(Pixel coordinate grounding data)
########

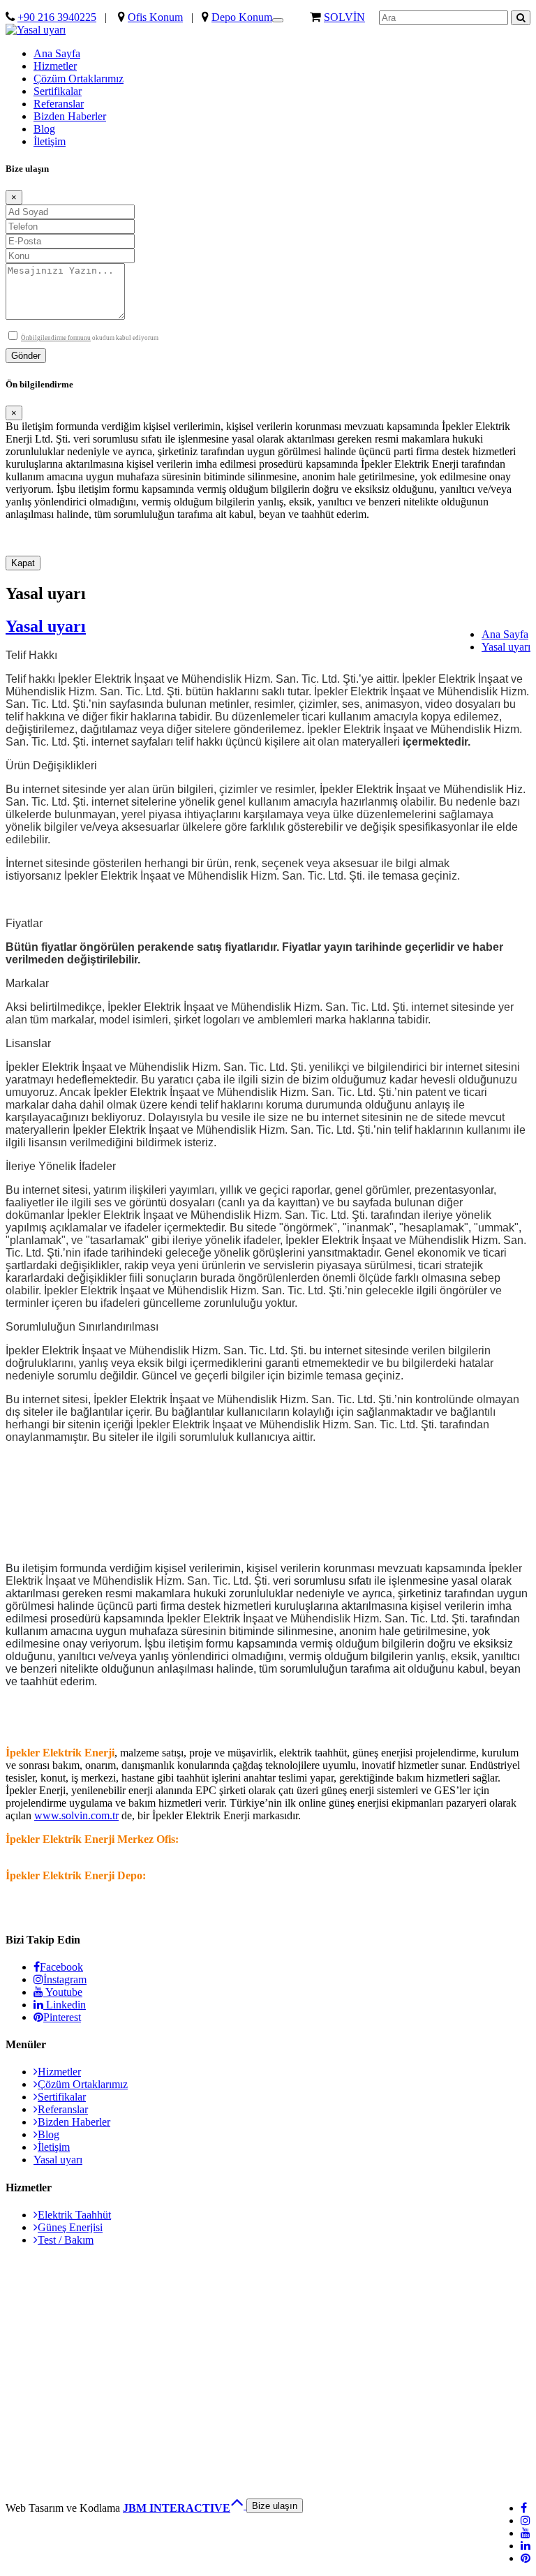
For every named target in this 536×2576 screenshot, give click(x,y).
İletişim (50, 141)
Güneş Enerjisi (70, 2227)
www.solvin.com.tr (76, 1815)
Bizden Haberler (70, 116)
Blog (44, 129)
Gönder (25, 355)
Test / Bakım (66, 2240)
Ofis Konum (155, 17)
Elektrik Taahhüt (74, 2215)
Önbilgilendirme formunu (56, 337)
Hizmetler (55, 66)
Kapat (23, 563)
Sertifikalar (58, 91)
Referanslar (59, 104)
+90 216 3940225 (56, 17)
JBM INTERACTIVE (176, 2508)
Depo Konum (241, 17)
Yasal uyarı (506, 647)
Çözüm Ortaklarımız (79, 78)
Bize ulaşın (274, 2506)
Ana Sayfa (57, 53)
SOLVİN (344, 17)
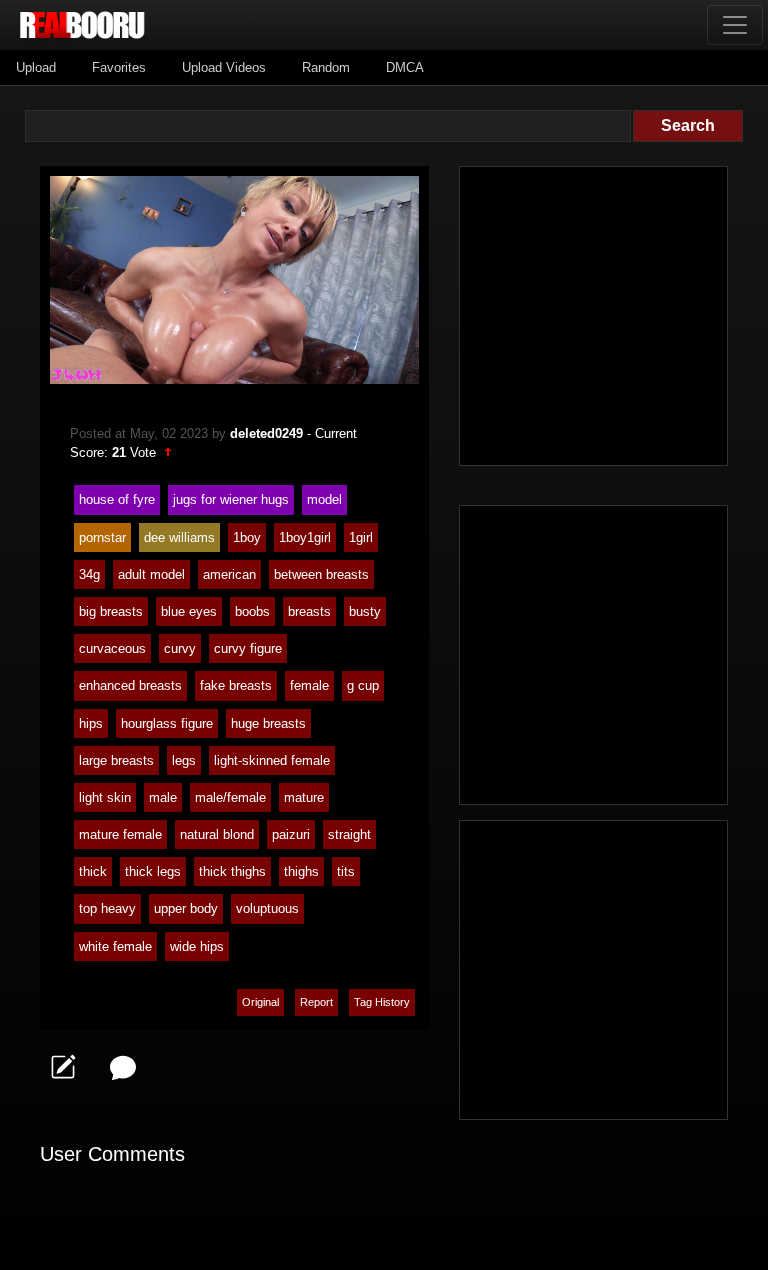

########

Description of the task >>
What is needed is an exact copy of the lines above, from the one containing "Blog (44, 129)" through the one containing "3940225 (56, 17)", with nothing added.

Response to this task >>
Blog (44, 129)
Gönder (25, 355)
Test / Bakım (66, 2240)
Ofis Konum (155, 17)
Elektrik Taahhüt (74, 2215)
Önbilgilendirme formunu (56, 337)
Hizmetler (55, 66)
Kapat (23, 563)
Sertifikalar (58, 91)
Referanslar (59, 104)
+90 216 3940225 (56, 17)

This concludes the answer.